I'll be the first to admit that I don't know a whole lot about databases, but I was recently running into a performance problem with a query that mysql implemented as two nested full table scans. If I were to implement the join outside of a database, I would do it very differently.
Here's a stripped down example: say you have two tables
Create Table: CREATE TABLE `t1` (
`prim` int(11) NOT NULL auto_increment,
`f` varchar(20) default NULL,
PRIMARY KEY (`prim`),
KEY `f` (`f`)
) ENGINE=InnoDB AUTO_INCREMENT=2913 DEFAULT CHARSET=latin1
CREATE TABLE `t2` (
`prim` int(11) NOT NULL auto_increment,
`f` varchar(20) default NULL,
PRIMARY KEY (`prim`)
) ENGINE=InnoDB AUTO_INCREMENT=93185 DEFAULT CHARSET=latin1
Now say I wanted to do this query:
mysql> explain select t1.prim,t2.f from t1 left outer join t2 on t1.f=t2.f;
+----+-------------+-------+-------+---------------+------+---------+------+-------+-------------+
| id | select_type | table | type | possible_keys | key | key_len | ref | rows | Extra |
+----+-------------+-------+-------+---------------+------+---------+------+-------+-------------+
| 1 | SIMPLE | t1 | index | NULL | f | 23 | NULL | 3075 | Using index |
| 1 | SIMPLE | t2 | ALL | NULL | NULL | NULL | NULL | 88416 | |
+----+-------------+-------+-------+---------------+------+---------+------+-------+-------------+
I printed out the table statuses at the end of this post.

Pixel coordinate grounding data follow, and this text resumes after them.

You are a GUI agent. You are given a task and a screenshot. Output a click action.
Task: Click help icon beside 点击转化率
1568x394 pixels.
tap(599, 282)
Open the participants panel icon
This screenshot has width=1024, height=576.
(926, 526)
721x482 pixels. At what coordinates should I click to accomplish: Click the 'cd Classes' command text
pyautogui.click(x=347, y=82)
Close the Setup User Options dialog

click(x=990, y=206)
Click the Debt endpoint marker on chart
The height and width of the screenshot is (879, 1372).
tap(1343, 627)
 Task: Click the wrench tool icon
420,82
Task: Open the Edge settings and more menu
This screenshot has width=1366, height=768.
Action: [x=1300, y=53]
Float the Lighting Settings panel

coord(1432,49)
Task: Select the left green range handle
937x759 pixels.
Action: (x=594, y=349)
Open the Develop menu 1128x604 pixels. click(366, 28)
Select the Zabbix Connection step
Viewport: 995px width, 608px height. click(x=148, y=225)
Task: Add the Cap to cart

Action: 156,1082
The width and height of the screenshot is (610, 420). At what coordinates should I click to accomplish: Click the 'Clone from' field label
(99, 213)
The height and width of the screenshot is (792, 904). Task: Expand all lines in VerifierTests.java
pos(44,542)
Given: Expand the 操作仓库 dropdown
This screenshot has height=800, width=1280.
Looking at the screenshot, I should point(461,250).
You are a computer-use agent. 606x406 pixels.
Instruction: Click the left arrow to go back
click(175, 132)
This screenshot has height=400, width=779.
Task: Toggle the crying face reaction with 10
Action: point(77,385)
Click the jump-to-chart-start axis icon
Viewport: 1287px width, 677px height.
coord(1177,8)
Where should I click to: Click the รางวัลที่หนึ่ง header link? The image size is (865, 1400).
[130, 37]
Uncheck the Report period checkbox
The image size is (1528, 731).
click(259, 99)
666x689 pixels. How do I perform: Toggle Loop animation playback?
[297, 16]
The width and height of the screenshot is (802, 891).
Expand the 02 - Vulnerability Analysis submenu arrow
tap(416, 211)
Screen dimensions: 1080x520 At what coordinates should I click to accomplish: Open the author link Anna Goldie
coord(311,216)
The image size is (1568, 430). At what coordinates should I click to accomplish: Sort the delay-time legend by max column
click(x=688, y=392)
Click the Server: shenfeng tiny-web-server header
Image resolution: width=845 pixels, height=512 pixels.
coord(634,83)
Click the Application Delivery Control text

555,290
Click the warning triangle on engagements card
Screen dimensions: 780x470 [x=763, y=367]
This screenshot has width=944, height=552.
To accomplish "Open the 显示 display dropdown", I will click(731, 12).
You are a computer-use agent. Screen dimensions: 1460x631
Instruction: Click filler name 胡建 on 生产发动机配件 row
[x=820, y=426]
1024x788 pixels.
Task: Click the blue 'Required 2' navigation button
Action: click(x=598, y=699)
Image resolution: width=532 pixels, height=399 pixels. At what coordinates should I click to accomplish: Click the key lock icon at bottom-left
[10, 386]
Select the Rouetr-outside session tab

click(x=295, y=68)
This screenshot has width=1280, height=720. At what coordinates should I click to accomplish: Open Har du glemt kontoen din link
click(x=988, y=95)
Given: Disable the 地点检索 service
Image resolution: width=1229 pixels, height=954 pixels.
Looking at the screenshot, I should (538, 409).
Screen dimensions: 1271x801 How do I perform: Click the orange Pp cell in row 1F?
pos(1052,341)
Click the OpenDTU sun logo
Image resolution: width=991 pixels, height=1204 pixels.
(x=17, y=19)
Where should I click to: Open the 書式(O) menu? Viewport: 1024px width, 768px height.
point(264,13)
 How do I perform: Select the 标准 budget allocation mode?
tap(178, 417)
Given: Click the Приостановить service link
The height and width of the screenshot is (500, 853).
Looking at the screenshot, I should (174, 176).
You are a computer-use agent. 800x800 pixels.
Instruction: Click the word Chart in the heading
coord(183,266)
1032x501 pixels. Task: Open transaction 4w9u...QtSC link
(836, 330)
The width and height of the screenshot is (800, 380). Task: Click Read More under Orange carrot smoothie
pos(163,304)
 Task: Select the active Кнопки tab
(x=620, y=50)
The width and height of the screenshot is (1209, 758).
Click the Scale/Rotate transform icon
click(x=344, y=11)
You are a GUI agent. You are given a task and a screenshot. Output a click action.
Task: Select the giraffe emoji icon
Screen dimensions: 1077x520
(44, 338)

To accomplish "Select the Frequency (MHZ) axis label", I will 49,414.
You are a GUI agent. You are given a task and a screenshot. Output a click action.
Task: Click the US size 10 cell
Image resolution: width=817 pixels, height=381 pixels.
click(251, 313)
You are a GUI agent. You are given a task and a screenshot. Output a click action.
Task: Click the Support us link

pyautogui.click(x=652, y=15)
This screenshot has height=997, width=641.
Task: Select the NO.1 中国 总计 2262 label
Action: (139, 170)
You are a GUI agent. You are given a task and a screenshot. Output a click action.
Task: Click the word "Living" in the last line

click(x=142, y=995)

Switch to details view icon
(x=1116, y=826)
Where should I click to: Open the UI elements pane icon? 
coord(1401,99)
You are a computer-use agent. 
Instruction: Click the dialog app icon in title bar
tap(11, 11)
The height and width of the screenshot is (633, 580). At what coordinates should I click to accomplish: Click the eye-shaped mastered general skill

So mysql is going to scan through the t1's index on f, and for every row, it'll do a full table scan of t2. But that doesn't make a whole lot of sense -- especially since I happened to have ordered t2 on the f column. What I would want to happen is for t2.f to be filesorted (if it wasn't already ordered that way) and then t1's f index and the sorted list to be scanned in parallel: for every row of t1.f, check whether there is a matching t2.f. If not, output a NULL and advance t1.f. If so, output a row for every matching t2.f, then advance t1.f. If it changes, advance t2.f. Or something like that.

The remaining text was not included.